The low concentration of miRNAs in plasma also presents a challenge for library preparation [12,13,14,15], particularly from small volumes. Low RNA input can result in a high proportion of adapter dimer and non-miRNA reads with a concomitant reduction in the number of reads mapping to miRNAs, which necessitates greater raw sequencing depth.
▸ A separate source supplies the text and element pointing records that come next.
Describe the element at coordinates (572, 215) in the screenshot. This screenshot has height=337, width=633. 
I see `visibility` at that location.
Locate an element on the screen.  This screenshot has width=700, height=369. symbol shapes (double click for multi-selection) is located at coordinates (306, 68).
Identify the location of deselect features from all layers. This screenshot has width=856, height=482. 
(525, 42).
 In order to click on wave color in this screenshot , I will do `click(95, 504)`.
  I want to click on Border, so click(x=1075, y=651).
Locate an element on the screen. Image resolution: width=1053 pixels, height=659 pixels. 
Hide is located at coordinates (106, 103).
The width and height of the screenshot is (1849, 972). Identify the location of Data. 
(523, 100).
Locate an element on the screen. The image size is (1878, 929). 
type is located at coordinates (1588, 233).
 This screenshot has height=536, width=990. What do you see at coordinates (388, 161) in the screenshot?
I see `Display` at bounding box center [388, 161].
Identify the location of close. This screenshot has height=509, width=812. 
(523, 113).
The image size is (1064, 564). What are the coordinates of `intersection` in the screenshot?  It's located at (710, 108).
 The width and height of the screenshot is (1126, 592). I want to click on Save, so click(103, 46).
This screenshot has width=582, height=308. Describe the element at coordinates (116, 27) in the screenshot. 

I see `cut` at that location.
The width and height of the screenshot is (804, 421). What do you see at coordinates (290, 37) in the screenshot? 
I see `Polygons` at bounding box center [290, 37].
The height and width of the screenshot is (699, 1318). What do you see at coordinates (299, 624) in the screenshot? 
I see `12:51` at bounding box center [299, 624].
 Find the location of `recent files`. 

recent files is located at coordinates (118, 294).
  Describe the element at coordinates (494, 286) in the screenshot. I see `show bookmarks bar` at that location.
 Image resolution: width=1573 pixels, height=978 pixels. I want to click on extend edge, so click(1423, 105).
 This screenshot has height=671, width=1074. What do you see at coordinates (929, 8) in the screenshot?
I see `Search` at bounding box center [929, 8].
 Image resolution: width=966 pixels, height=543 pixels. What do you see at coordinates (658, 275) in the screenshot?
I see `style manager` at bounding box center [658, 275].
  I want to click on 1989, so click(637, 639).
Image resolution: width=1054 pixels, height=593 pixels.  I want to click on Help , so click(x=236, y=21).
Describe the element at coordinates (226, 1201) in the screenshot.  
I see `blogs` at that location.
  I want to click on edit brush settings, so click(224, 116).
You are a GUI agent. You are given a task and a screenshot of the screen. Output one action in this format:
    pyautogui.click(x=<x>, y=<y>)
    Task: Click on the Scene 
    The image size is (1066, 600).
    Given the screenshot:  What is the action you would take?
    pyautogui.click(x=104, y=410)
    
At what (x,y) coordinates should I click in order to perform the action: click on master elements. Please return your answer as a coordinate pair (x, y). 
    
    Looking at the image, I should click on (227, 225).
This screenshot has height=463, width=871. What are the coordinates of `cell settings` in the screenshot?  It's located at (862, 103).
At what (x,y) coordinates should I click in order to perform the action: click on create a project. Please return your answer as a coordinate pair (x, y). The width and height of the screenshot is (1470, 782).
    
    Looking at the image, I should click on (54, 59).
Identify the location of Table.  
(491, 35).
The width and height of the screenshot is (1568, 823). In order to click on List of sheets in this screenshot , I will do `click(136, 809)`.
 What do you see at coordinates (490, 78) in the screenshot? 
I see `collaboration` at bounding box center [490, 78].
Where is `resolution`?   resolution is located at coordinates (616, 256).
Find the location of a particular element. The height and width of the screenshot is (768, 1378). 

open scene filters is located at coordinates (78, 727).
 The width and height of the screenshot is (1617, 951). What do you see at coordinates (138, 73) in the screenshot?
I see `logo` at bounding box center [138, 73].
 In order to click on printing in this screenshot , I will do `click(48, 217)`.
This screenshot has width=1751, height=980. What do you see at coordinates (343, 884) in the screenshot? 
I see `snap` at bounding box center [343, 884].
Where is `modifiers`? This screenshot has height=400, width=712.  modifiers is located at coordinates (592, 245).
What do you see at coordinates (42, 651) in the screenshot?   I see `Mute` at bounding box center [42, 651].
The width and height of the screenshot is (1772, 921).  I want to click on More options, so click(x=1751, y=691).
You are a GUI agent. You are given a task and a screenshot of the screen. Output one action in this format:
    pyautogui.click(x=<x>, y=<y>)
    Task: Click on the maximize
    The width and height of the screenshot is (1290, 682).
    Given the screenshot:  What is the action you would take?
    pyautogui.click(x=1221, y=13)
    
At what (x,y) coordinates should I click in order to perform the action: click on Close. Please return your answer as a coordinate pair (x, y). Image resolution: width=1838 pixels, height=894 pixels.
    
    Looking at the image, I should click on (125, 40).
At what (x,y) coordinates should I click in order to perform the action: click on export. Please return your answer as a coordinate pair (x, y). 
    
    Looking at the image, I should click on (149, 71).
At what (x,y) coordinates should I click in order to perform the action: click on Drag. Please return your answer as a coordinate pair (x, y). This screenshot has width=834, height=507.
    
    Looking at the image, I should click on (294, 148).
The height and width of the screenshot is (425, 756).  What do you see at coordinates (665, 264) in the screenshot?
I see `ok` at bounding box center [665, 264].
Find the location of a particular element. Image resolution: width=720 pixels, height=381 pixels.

The many non-target reads often detected from exogenous RNAs likely reflect the greater proportion of contaminating RNA molecules in low input samples [16,17,18]. To investigate the possibility of diet as a source of exogenous miRNAs we included plasma samples from the same individuals before and after a change in diet to include considerably more plant material.

The development of simple, robust protocols that address bias and low RNA input would both facilitate miRNA biomarker discovery and increase the feasibility of using small RNA-Seq itself as a tool to generate miRNA profiles for use as biomarkers. Indeed, as sequencing costs decrease, facilitating higher throughput, RNA-Seq may become the primary technique for measuring circulating miRNAs.

Protocols for the preparation of small RNA-Seq libraries are continually improving [19, 20] and various aspects of the expanding number of alternatives have been reviewed [11, 21,22,23,24]. Issues particularly pertinent for blood-based biomarker discovery are the ability to work with low miRNA concentrations and reduction of bias. Here we assess the efficacy of three recently commercially available small RNA library preparation methods specifically designed to address one or both of these issues. CleanTag™ Small RNA Library Prep Kit (TriLink) uses modified adapters to reduce adapter dimer formation from low inputs of RNA [20]. NEXTflex® Small RNA Sequencing Kit v3 (Bioo Scientific) uses randomised adapters to reduce sequencing bias and adapter dimer reduction technology to allow low inputs of RNA [19]. QIAseq miRNA Library Kit (QIAGEN) claims to employ optimised reaction chemistry to reduce bias, minimise adapter dimer formation and contaminating non-miRNAs, facilitating low inputs of RNA. QIAseq is the only kit to incorporate unique molecular indices (UMIs) into each cDNA to enable correction for PCR bias.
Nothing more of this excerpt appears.